15/09/2020 reseauinternational.net  8 min #179259

Maintenir la prétention sur la réalité : « Pour dire les choses simplement, les Iraniens ont surpassé les systèmes de défense américains »

par Alastair Crooke.

Il n'y a donc jamais eu « d'accord de paix » entre Israël et les Émirats Arabes Unis. Il s'agissait d'une « normalisation » visant à mettre en place une  alliance militaire contre l'Iran. C'est ce que Pompeo a suggéré ce week-end. Il a déclaré que les EAU et Israël ont convenu de former une alliance sécuritaire et militaire contre l'Iran pour « protéger » les intérêts américains et le Moyen-Orient. Cet accord et ceux qui pourraient suivre signifient qu'il y aura une  présence militaire et de sécurité israélienne dans le Golfe, et une base de renseignement conjointe israélo-émirienne sur l'île de Socotra dans le bassin de la Mer Rouge, qui surplombe le détroit de Bab al-Mandab. Selon Pompeo, cet accord transformera le conflit au Moyen-Orient d'arabo-israélien, à arabo-iranien, et peut-être arabo-turc plus tard.

Le langage utilisé par Pompeo est significatif d'une autre manière. Trump est fier d'avoir retiré Jérusalem de la table des négociations (dans le cadre des négociations avec les Palestiniens). Il dit qu'il a également retiré le Golan et la vallée du Jourdain de la table des négociations. La formulation de Pompeo sur la transformation du conflit qu'il croit avoir élaborée dit aussi autre chose : C'est que la  question palestinienne est également « retirée de la table ». Tout tourne maintenant autour de l'Iran (dans l'optique de Trump). Les Palestiniens doivent mijoter dans leur propre jus.

Eh bien, Pompeo parlait peut-être de manière vague lorsqu'il a désigné ce conflit comme étant désormais un conflit arabo-iranien. C'est (du moins pour l'instant), les EAU seuls qui se sont mis en première ligne. Le groupe qatarien Al Quds al-Arabi a  noté avec virulence que « dans cette prétendue alliance contre l'Iran... si des événements indésirables devaient se produire et qu'une guerre [plus importante] éclatait contre l'Iran, les Émirats seraient les premiers à en subir les conséquences - et les plus grands perdants ».

Le Ministre des Affaires Étrangères des EAU s'est déjà empressé de dire à Téhéran que la rhétorique anti-iranienne de la nouvelle alliance militaire n'est pas du tout dirigée contre l'Iran, mais cela ne sert pas à grand-chose (Pompeo a laissé le chat sortir du sac). Les Émirats ont, de leur propre chef, choisi de « coucher avec l'ennemi », comme beaucoup le concluront probablement, et doivent en assumer les conséquences. C'est ce qu'a déclaré le Guide Suprême iranien.

Cette nouvelle alliance militaire (beaucoup se souviennent de la fameuse, mais totalement disparue, alliance « arabe » sunnite de l'OTAN) réussira-t-elle mieux que celle-ci à créer un nouvel « équilibre » avec l'Iran, comme le suggèrent les experts américains ? Il est presque certain que non. Tout d'abord, le terme « équilibre » a le défaut de traiter les « pommes et les oranges » comme si elles étaient une seule et même chose, alors qu'elles ne le sont pas.

▶ _DONNÉES BRUTES_

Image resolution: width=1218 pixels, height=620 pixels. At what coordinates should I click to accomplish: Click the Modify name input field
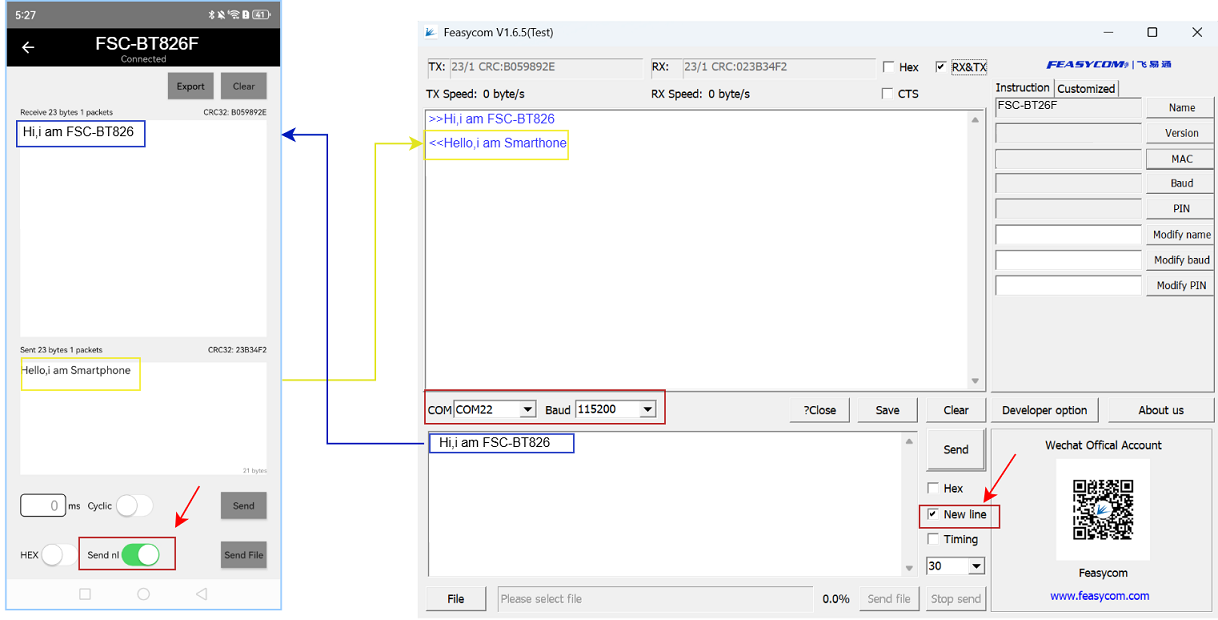[1068, 235]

▶ _CONSIGNES DE L'EXERCICE_
(a) D'après l'article sur l'alliance israélo-émirienne, où doit se trouver la base de renseignement conjointe d'Israël et des Émirats ?
(b) Rédigez la suite de l'article sur l'alliance israélo-émirienne à partir de sa dernière phrase.

▶ _RÉSULTATS_
(a) Sur l'île de Socotra, dans le bassin de la mer Rouge, qui surplombe le détroit de Bab al-Mandab.

(b)
Les États-Unis, et dans une certaine mesure Israël, sont coincés avec une vieille pensée stratégique militaire. Les États-Unis sont susceptibles de voir leur collier de bases militaires étendues à travers le Moyen-Orient comme un signal de force militaire. Mais les événements récents - en particulier en Irak - ont montré que ces bases sont davantage l'otage de la fortune qu'une dissuasion militaire menaçante. En fait, c'est précisément la vulnérabilité des lignes d'approvisionnement de ces bases aux attaques des milices irakiennes qui a incité les États-Unis à annoncer qu'ils souhaitaient se retirer d'Irak.

Les bases israéliennes à l'intérieur des EAU vont-elles donc inquiéter l'Iran ? Pas vraiment. Toutes les infrastructures énergétiques et militaires du Golfe sont exposées - à l'air libre - et non dissimulées sous terre dans des bunkers fortifiés, comme c'est le cas du Hezbollah et de l'Iran.

Ce que l'on sait moins, cependant, c'est que le brouillage des radars, les essaims de drones et les missiles de croisière intelligents ont bouleversé le paradigme conventionnel.

Le Dr Rubin, fondateur et premier Directeur de l'Organisation de Défense Anti-Missiles Israélienne, qui a développé le premier bouclier national de défense anti-missiles de l'État, a  écrit au lendemain de l'attaque du 14 septembre sur Abqaiq, (l'installation pétrolière de Saudi Armco) que c'était le cas : « Un brillant fait d'armes. C'était précis, soigneusement calibré, dévastateur mais sans effusion de sang - un modèle d'opération chirurgicale... les menaces entrantes [n'ont pas été] détectées par les systèmes de contrôle aérien américains déployés dans la région, ni par les satellites américains... Cela n'avait rien à voir avec les défauts des systèmes de défense aérienne et antimissile ; mais avec le fait qu'ils n'étaient pas conçus pour faire face à des menaces de proximité du sol. En d'autres termes, les Iraniens ont surpassé les systèmes de défense ».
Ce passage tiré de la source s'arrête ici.